How poor passage planning caused significant pollution when a container vessel ran aground
Never is the navigating officer more crucial than in ensuring the safety of a ship and its crew at sea. Responsible primarily for human lives, they also safeguard valuable cargo, plus the ship itself and environmental safety. In this series, we take a look at maritime accident reports and the lessons that can be learned.
A container vessel carrying heavy fuel oil and various cargoes, including hazardous liquids, ran aground in a bay off the coast of an island. She was seeking calm waters to anchor and carry out repairs. Lack of delegation from her Master and poor passage planning led to the accident, which resulted in substantial localised pollution and damage to the hull and cargo. An attempted salvage operation was unsuccessful and the ship was declared a constructive total loss three weeks later.
- The chief engineer discovered damage to an engine cylinder unit. He advised the Master, who took the decision to divert to a sheltered bay and carry out repairs
- Using limited data, the Master decided it was safe to bring the vessel close to an island’s charted shoreline. He failed to utilise the rest of his bridge team to monitor her progress, or to take into account warning signs from the echo sounder
- A lack of formal briefings meant that everyone had their own ideas about what was going to happen. The Master failed to delegate properly, leaving himself overloaded at the time of the grounding. His Second Officer showed no initiative to take any of the load.
- Lack of local knowledge and a chart unsuitable for close-shore navigation brought the vessel too close to the coastline. No-one on the bridge team realised that she was still travelling at six knots when she ran aground causing substantial localised pollution.
- Although the bridge team had received training prior to the incident, this was not put into practice onboard and the Master acted, to all intents and purposes, alone.
Why did it happen?
Subsequent investigations found that sub-standard voyage planning was the cause of the accident. The Master had delivered only the most basic of pre-operation briefings, choosing instead to take on the majority of the task himself. He did not make use of his bridge team properly, not least in the monitoring stage of the process. As a result, communications were confused, and everyone had different ideas of what to do.
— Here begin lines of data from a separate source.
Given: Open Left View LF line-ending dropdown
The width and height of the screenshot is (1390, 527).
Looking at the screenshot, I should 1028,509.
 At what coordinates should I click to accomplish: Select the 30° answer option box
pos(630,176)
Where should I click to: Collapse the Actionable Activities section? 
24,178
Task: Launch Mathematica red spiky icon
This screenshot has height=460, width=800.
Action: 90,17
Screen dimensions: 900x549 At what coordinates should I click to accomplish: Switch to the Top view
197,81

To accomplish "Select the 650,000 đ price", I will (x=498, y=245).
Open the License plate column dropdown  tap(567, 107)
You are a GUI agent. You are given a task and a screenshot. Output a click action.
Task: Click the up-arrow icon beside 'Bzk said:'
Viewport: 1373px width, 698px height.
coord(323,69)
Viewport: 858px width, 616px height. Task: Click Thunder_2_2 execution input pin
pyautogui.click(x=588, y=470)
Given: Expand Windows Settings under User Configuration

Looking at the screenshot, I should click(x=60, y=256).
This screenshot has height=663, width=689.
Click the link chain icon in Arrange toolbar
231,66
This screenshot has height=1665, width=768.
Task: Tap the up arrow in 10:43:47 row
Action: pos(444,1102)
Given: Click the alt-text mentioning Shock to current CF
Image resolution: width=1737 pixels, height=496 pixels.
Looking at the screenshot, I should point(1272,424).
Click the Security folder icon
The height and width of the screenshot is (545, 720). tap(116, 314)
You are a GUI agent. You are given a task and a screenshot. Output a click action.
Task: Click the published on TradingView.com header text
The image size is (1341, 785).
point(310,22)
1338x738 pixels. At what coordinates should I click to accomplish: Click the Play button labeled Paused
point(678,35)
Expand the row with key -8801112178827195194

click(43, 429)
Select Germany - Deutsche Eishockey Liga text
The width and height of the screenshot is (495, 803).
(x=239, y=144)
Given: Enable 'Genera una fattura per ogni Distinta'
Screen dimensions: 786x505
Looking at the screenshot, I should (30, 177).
Any voyage planning the Master did carry out appeared to lack awareness of the vessel’s position or speed. He was unfamiliar with the area and failed to take note of the available warning systems, such as the echo sounder. Instead, he seemed to navigate by eye, operating alone without engaging the support of his team. He did not allow sufficiently for the changing tides and winds and the anchorage he was attempting was difficult. Although he discussed the voyage plan with the ship managers, the chart he was using was small-scale and therefore not suitable for close-shore navigation. He did not consult the Mariners’ Handbook, which advised that ships approaching the shore should take special precautions.
At the time the vessel ran aground, the Master was overloaded. His poor planning, lack of local knowledge and inability to delegate were found to be the direct cause of the accident, and at odds with the best practices he had learnt during his training prior to the voyage.
The Master was unfamiliar with the area and failed to take note of the available warning systems. Instead, he seemed to navigate by eye
What changes have been made?
The shipowners have refreshed their biannual training content to ensure better onboard passage planning practice. A new fleet circular was also issued outlining revised anchorage procedures, including the recommendation that Masters should seek licenced pilotage when anchoring in unknown waters.